═══ Material provided
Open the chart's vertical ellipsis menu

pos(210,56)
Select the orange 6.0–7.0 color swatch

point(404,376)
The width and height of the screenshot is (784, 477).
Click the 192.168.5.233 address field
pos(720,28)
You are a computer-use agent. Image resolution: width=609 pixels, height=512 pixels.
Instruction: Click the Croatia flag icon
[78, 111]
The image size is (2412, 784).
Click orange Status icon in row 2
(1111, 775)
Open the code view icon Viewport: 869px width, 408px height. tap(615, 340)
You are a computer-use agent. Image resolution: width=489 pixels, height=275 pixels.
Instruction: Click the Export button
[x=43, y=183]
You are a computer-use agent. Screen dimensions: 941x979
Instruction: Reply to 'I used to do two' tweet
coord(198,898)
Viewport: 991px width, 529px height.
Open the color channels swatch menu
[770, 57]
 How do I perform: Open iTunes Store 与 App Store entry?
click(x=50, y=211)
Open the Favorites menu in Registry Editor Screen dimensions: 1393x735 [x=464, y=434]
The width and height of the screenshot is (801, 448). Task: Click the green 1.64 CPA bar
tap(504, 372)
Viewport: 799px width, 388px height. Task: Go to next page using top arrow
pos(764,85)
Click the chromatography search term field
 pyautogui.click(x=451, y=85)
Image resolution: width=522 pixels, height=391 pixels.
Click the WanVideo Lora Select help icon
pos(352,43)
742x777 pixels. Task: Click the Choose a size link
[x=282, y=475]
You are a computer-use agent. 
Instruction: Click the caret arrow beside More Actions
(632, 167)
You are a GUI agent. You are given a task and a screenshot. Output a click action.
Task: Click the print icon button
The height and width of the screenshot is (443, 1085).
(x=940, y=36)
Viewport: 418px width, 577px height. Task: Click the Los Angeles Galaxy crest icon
══════
- Aim of the exercise
Extract, from the listing above, every line where the string "resolution" occurs.

- Result of this exercise
You are a computer-use agent. Image resolution: width=609 pixels, height=512 pixels.
You are a computer-use agent. Image resolution: width=489 pixels, height=275 pixels.
Image resolution: width=522 pixels, height=391 pixels.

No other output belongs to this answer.